What is a handshake protocol?

The Internet is a very convenient platform for communication; however, an unprotected connection can be very dangerous for all parties within a channel. To tackle this, SSL and TLS cryptographic protocols were developed. The Secure Socket Layer (SSL) protocol is a digital certificate that authenticates a website's identity and enables a secure connection. The Transport Layer Security (TLS) protocol is an upgrade of the SSL as it uses a combination of cryptographic processes to create a secure connection over a network.

As discussed, we need SSL/TLS to secure our connections before we can share data between our machines. These SSL/TLS protocols provide integrity, authentication, and confidentiality. Here is where our handshake protocol comes in place. The handshake protocol allows us to establish a secure connection between the client and server using a secret key for encryption and decryption. This prevents hackers or malicious agents from seeing the data being sent back and forth. However, it is essential to note that these agents can still see that our connection has been established.

The Transmission Control Protocol/Internet Protocol (TCP/IP) is a collection of communication protocols used on the Internet to secure network connections. The handshake protocol sits on the application layer, dealing with application connection and data security.

The entire protocol can be divided into four phases.

This phase focuses on connecting both the client and the server.

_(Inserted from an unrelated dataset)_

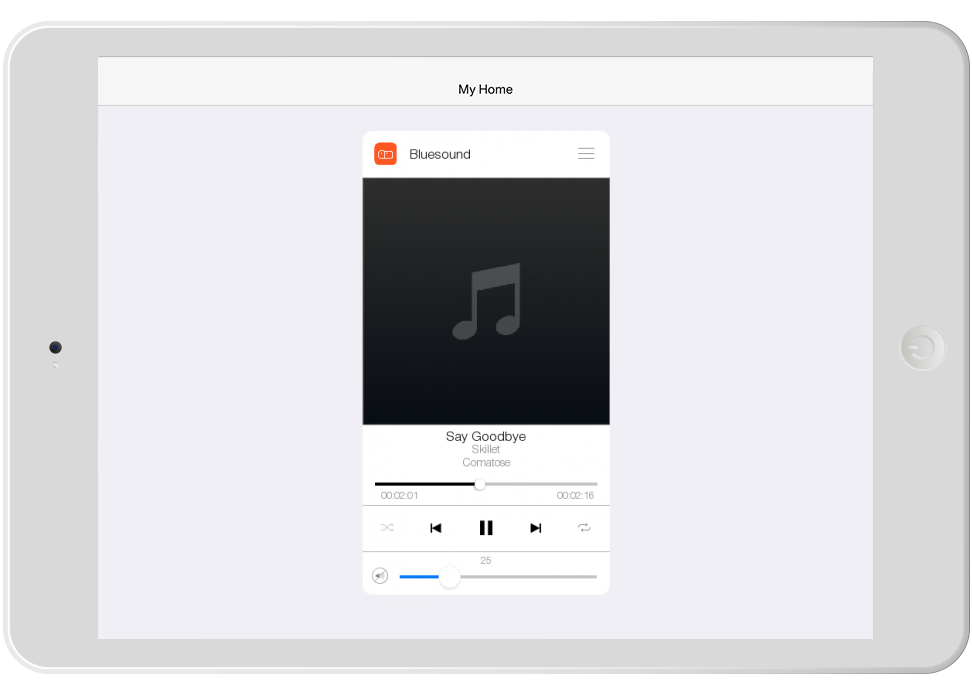This screenshot has height=700, width=972.
Task: Select the album name Comatose
Action: (486, 463)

1. The client sends a hello message to the server. This hello message contains the client's current SSL/TLS version, the session ID, a cipher suite, and a compression method list. The cipher suite contains a list of cryptographic algorithms, and the compression method list contains a list of compression algorithms installed on the client side.

2. When the server receives this request, it sends back a hello message to the client. This hello message contains the confirmed SSL/TLS version, the session ID, a sublist of ciphers, and compression methods from the client's list that will be used in this connection.

This phase focuses on authenticating the server and initiating the key exchange process.

1. The client will not send any messages and will wait for the server to reply.

2. The server will send its server certificate to the client.

3. Afterward, it will request the client's certificate for authentication.

4. Next, it will send its public key to the client.

5. Finally, the server will send a hello done message to the client, which prompts the client it to start its process.

This phase focuses on authenticating the client and finishing the key exchange process.

1. Before the client authenticates itself, it verifies the server's certificate by processing it through a certification authority (CA).

2. Now that the server has been authenticated. The client sends its certificate to the server so that the server can authenticate the client.

3. Moreover, the client encrypts its private key to the server with its public key. This means this key can only be opened with the server's private key. This ensures that only the server can see the client's shared key.

4. Finally, the client sends a finished message encrypted by the client's shared key. This is for verification purposes, as only the client can encrypt the message similarly.

This phase focuses on finalizing the established connection and preparing it for communication.

1. The client requests the server to change its cipher specification to the ones decided.

2. In response, the server requests the client to change its cipher specifications to the ones decided.

3. Before normal communication can proceed, the server sends the handshake finished message encrypted with the shared key to the client.

Now normal communications can occur on this protected connection that is symmetrically encrypted with a shared private key.

In conclusion, the handshake protocol is important in establishing secure and safe connections between networks. Due to its capability is used as the standard in protocols like SSL and TLS to ensure security while transmitting data.